§ Work task
Find the lines below that include the word "computer" and state how many there are, adding nothing.

§ Entries supplied
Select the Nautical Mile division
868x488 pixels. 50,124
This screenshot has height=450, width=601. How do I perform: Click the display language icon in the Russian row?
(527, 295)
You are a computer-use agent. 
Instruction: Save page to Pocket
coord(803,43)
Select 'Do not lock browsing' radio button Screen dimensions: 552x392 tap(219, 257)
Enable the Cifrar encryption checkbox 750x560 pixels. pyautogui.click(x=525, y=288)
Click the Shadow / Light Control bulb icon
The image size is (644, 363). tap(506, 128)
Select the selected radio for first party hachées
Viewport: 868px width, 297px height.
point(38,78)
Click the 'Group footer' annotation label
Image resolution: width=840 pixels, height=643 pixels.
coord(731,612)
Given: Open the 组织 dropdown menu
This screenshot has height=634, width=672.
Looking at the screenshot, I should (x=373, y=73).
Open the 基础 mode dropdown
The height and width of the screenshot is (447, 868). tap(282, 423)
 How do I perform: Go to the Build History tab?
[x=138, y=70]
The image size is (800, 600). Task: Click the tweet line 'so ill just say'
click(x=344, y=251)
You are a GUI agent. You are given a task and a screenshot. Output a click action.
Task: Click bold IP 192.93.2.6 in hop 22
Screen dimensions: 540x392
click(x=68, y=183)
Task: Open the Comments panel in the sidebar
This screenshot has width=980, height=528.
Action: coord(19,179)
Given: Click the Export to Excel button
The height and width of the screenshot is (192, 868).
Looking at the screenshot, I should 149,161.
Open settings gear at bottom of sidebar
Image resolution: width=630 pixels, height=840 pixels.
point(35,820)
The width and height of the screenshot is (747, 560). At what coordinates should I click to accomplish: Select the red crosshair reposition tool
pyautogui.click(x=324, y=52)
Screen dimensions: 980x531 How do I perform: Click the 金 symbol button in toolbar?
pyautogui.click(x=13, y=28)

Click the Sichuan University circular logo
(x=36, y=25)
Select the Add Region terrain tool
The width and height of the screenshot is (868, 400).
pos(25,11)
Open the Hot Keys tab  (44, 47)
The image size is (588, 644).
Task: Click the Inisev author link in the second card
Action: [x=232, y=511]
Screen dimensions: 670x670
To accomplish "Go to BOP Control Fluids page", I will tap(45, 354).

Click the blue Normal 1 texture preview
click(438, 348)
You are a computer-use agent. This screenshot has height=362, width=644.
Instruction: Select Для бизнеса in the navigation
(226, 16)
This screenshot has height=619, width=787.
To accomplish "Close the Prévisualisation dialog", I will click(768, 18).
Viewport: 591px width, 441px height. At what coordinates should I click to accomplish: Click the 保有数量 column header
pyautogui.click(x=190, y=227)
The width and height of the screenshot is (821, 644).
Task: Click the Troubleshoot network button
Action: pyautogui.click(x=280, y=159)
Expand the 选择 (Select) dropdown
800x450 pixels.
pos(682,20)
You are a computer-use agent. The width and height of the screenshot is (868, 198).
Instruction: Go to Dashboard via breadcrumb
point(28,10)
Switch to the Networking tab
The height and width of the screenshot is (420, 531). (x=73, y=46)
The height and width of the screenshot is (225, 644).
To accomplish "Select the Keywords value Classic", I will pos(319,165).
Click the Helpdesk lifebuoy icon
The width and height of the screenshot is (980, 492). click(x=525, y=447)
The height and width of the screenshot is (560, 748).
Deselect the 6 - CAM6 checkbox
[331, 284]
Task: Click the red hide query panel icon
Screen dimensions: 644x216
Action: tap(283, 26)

§ Result of the task
3